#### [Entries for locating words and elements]

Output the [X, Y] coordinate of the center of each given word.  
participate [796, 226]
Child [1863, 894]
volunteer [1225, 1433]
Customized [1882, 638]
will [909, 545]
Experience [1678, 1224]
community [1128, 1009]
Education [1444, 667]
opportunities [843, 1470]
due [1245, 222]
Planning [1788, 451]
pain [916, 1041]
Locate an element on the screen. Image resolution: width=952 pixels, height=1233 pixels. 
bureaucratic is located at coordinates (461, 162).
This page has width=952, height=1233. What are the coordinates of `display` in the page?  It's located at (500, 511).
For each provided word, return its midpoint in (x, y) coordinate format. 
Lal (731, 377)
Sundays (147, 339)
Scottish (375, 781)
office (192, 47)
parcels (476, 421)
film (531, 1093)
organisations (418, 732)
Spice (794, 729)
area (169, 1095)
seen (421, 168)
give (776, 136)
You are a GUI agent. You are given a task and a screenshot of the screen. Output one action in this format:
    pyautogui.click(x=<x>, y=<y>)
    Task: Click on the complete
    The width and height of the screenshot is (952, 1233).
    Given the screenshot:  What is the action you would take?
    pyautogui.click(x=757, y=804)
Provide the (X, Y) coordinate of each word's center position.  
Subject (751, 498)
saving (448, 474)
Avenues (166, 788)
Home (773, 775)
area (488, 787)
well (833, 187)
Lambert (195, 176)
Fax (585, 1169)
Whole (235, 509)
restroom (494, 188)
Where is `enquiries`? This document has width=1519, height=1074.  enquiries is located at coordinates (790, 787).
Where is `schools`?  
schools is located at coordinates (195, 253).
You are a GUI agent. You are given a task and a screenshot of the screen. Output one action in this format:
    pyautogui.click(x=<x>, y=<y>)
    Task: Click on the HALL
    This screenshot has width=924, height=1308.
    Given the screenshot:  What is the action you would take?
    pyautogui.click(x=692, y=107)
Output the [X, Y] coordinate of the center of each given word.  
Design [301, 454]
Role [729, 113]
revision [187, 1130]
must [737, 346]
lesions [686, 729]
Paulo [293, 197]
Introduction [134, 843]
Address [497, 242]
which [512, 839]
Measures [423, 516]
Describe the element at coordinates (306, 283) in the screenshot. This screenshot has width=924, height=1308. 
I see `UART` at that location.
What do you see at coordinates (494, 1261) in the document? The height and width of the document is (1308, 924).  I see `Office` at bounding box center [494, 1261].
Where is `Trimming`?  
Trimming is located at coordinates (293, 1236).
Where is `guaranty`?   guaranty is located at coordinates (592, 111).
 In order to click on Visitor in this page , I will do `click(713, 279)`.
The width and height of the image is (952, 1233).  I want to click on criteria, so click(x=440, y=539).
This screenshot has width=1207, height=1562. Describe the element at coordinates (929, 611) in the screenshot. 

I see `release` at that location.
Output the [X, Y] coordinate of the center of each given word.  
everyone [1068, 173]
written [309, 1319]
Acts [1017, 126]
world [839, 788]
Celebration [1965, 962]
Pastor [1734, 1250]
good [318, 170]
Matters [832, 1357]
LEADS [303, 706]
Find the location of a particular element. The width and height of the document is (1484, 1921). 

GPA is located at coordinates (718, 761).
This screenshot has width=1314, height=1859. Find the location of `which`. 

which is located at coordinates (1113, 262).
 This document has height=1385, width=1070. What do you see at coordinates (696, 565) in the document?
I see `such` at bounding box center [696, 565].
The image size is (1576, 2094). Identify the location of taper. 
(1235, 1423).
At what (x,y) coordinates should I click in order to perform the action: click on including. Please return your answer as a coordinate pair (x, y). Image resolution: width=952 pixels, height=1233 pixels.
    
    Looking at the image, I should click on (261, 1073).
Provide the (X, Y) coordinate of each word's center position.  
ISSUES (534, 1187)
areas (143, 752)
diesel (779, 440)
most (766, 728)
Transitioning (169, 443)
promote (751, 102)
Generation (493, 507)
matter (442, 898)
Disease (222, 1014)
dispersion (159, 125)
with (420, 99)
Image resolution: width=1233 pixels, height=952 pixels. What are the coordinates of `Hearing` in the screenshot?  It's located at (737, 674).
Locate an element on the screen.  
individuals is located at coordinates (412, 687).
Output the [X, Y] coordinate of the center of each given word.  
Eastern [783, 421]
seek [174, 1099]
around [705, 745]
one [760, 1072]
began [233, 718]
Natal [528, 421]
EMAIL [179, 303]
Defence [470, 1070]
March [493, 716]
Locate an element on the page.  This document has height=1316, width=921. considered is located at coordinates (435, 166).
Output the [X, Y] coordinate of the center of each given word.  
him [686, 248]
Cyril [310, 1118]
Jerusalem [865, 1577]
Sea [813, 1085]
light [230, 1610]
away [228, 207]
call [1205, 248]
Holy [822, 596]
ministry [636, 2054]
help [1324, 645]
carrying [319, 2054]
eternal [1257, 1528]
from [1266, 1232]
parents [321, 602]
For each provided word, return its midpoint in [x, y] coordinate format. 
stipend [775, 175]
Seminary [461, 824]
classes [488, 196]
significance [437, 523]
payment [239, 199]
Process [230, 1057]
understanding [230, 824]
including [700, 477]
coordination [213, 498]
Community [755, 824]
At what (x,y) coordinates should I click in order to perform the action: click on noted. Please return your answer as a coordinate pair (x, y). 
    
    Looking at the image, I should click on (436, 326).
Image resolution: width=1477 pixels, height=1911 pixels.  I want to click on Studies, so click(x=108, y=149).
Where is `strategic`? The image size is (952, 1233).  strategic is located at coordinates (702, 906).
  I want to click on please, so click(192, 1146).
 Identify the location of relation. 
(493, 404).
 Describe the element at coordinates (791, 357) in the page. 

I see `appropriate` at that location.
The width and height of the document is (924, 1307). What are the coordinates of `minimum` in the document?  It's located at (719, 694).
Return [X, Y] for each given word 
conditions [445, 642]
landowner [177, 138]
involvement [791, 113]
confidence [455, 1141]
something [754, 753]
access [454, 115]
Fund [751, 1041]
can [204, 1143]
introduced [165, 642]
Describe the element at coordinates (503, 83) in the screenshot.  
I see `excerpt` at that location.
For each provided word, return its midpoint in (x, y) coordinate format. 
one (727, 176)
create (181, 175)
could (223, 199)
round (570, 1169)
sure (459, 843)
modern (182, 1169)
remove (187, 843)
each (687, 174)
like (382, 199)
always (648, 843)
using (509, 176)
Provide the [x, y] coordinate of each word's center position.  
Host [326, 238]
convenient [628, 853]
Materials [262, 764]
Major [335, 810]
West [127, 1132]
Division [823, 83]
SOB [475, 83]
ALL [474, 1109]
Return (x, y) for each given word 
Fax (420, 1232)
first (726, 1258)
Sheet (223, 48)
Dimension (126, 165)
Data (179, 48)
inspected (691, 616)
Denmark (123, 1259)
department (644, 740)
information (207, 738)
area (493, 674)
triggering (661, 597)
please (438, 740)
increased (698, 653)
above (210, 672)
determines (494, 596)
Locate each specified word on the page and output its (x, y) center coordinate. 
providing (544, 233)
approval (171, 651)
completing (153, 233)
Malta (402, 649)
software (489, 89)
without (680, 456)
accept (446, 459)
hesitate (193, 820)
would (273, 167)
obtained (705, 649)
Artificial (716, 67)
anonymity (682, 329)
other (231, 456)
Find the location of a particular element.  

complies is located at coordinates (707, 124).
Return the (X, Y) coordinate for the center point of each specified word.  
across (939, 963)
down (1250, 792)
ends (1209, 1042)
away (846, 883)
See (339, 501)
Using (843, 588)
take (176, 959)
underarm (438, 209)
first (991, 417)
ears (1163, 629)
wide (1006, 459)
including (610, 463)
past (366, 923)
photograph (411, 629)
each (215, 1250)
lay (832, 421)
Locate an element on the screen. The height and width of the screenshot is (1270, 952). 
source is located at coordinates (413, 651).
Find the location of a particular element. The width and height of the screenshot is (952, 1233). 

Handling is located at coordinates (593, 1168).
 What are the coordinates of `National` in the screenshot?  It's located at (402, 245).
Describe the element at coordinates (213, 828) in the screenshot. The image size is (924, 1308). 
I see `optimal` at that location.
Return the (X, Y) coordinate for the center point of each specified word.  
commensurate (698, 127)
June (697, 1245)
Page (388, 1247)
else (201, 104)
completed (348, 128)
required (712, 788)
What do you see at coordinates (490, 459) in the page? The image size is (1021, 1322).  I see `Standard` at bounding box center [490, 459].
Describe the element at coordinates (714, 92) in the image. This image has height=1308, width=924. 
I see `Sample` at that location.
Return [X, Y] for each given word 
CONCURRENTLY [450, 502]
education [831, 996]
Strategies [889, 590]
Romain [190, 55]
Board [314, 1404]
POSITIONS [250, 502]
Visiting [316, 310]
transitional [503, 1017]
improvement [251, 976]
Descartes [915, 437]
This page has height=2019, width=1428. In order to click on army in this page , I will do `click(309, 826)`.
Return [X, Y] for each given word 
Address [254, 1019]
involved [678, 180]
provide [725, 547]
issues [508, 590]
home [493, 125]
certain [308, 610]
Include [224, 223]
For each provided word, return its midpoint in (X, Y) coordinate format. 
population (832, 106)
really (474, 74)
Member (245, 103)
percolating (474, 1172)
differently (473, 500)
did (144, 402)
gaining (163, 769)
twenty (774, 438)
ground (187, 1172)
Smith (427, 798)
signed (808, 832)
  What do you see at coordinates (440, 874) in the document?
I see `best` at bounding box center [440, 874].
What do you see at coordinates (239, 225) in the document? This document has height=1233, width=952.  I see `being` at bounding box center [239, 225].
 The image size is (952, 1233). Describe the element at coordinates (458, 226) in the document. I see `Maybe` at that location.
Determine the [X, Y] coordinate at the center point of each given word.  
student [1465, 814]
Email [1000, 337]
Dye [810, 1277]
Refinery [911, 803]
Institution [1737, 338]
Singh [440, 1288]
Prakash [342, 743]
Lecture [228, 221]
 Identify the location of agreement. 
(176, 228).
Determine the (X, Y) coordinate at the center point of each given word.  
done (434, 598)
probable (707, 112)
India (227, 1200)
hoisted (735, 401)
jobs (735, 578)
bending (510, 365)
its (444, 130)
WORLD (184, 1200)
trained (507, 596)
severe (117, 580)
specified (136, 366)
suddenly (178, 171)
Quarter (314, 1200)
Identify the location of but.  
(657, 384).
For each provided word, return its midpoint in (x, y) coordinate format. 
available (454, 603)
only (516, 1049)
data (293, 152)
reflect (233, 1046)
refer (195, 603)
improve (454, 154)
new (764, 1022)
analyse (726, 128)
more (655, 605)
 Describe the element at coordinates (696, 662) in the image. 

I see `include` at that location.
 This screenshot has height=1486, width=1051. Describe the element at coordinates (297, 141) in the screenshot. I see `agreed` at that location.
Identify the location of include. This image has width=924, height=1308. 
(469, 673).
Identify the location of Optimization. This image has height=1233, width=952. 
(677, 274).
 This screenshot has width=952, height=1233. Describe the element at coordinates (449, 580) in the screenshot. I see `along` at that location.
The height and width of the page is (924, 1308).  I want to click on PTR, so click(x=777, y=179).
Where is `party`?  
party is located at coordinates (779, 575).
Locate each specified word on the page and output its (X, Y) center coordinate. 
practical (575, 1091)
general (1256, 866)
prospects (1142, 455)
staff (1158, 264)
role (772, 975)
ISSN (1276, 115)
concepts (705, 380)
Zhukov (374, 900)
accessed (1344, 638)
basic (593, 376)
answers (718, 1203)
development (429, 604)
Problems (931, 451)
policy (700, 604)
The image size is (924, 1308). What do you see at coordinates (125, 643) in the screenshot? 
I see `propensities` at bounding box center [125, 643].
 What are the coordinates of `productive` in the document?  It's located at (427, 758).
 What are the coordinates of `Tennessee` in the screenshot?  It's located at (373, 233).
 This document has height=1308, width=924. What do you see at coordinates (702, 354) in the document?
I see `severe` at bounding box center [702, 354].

#### [Your objective]
Reproduce word for word everything in the records from the line containing "data (293, 152)" down to the final line, with both of those lines included.

#### [Finished task]
data (293, 152)
reflect (233, 1046)
refer (195, 603)
improve (454, 154)
new (764, 1022)
analyse (726, 128)
more (655, 605)
 Describe the element at coordinates (696, 662) in the image. 

I see `include` at that location.
 This screenshot has height=1486, width=1051. Describe the element at coordinates (297, 141) in the screenshot. I see `agreed` at that location.
Identify the location of include. This image has width=924, height=1308. 
(469, 673).
Identify the location of Optimization. This image has height=1233, width=952. 
(677, 274).
 This screenshot has width=952, height=1233. Describe the element at coordinates (449, 580) in the screenshot. I see `along` at that location.
The height and width of the page is (924, 1308).  I want to click on PTR, so click(x=777, y=179).
Where is `party`?  
party is located at coordinates (779, 575).
Locate each specified word on the page and output its (X, Y) center coordinate. 
practical (575, 1091)
general (1256, 866)
prospects (1142, 455)
staff (1158, 264)
role (772, 975)
ISSN (1276, 115)
concepts (705, 380)
Zhukov (374, 900)
accessed (1344, 638)
basic (593, 376)
answers (718, 1203)
development (429, 604)
Problems (931, 451)
policy (700, 604)
The image size is (924, 1308). What do you see at coordinates (125, 643) in the screenshot? 
I see `propensities` at bounding box center [125, 643].
 What are the coordinates of `productive` in the document?  It's located at (427, 758).
 What are the coordinates of `Tennessee` in the screenshot?  It's located at (373, 233).
 This document has height=1308, width=924. What do you see at coordinates (702, 354) in the document?
I see `severe` at bounding box center [702, 354].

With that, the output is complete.